Insurers to focus on digital and broker channels post-COVID

Insurers to focus on digital and broker channels post-COVID | Insurance Business

Insurers to focus on digital and broker channels post-COVID

Most insurers saw huge increases in customer enquiries over the lockdown period, but despite having to respond while quickly initiating BCP planning and remote working, insurers say customer satisfaction levels have been largely positive – a sign that digital and adviser-driven methods of communication are working well.

IAG’s productivity manager Dave Mason says that moving thousands of staff into remote working was a huge task, made even more complex by having to repatriate some workers back into New Zealand from overseas. However, he says IAG’s digital channels handled the burden of increased traffic very well, and, as a result, customers have been “very patient” and generally happy with interacting via a digital channel.

Read more: COVID-19 creates urgency for brokerages and agencies to digitalise

“I’ve been really, really impressed at just how quickly we were able to move as an organisation,” Mason commented.

“The first thing we had to work out was our BCP, which was really focused on keeping people safe. But there were still customer needs which needed to continue being met, and so we needed to ensure that we had staff available to take those calls – and, equally, to ensure that our staff were safe.”

“We found ourselves watching a team who were essentially repurposed from their day jobs to become this ‘COVID response team’,” he added.

“The purpose of that team was to look across the organisation and see what we needed to do quickly, and we found that working with an agile methodology really did speed things up.”

Mason says the customer response was the most interesting part of the process, especially since IAG moved to shut its physical stores down and rely solely on digital channels. He says remote working and digital communication will be given significant resources in the future, and, so far, the results look promising.

“It has been interesting to see how our customers have responded – a lot of them have been very patient, and very flexible,” Mason said.

“As we shut our physical stores down, we’re starting to see some more customer interactions coming through web chats, and other forms which customers may not have used before.

“Digital has taken off massively, and seeing how our platforms responded to that influx of traffic has been great, and they’ve stood up really well. That’s an area into which we’ll continue to put our resources.”

IAG has since announced its closure of all of its New Zealand stores, something it says reflected the huge demand on digital services and the dwindling need for a physical storefront presence.

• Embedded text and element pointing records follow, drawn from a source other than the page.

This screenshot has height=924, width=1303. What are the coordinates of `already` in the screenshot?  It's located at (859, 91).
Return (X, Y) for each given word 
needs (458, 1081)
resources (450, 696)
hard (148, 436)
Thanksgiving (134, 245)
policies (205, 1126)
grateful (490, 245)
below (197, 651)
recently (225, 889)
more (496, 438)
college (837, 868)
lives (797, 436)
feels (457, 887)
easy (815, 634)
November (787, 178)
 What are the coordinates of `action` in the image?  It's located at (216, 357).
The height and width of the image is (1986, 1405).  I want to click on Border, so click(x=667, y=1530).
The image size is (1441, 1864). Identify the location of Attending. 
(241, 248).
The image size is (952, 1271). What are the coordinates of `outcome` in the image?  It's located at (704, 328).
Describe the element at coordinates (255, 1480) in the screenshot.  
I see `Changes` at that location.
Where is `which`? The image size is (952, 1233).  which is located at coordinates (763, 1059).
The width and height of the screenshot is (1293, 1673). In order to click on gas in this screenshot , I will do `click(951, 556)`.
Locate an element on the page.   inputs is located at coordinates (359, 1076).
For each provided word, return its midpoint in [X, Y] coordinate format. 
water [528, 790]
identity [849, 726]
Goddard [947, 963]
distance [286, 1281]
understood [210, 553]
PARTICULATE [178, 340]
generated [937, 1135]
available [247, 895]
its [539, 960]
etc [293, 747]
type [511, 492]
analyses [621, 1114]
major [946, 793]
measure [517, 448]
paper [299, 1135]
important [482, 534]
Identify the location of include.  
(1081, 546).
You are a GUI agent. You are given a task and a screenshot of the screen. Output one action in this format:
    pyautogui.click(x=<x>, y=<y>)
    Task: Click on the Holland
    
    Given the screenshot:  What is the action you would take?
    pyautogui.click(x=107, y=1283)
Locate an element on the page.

Read more: IAG to close down all New Zealand stores

For commercially-focused insurers, the task of facilitating remote working has been no less huge – however, according to Zurich, the focus has been more about maintaining communication with the broker channel.

Chief underwriting officer Sean Walker says he has been impressed with how the business has responded, and that, for Zurich, one of its core priorities was to ensure it was communicating with its brokers as much as its customers – something which ultimately benefits everyone, but also gives brokers the certainty that their own businesses are secure.

“While we have been able to announce support measures for those customers over the course of this event, our focus has very much been on ensuring that we collaborate with the broker,” Walker said.

“That’s not only to support the varied needs of the customer, but also to support that broker. Brokers are often small businesses themselves and we didn’t want to complicate their lives by making statements about flexibility, so we considered that it was in everybody’s best interest for the broker to provide advice to the customer, and we gave them an independent view of the best options.”

Walker says he has been “pleasantly surprised” with how well Zurich’s insureds have managed through a period of lower trading, and says that enquiries around support and premium relief measures have been relatively minimal.

“The longer-term macroeconomic questions are, of course, still uncertain, and that’ll have a more meaningful impact over time,” Walker commented. “But while we’ve had some requests for support, they’ve been relatively modest in the context of our position in the market.”

“I personally had a chat with our New Zealand team recently, and they’re in good spirits,” he added.

“New Zealand has done pretty well in managing this event relative to other countries, and we’re really pleased with the fact that we haven’t skipped a beat. We’ve managed to maintain our connections with our brokers and our customers, and although most of us are working remotely, we’re very proud of the continuity that we’ve been able to deliver.”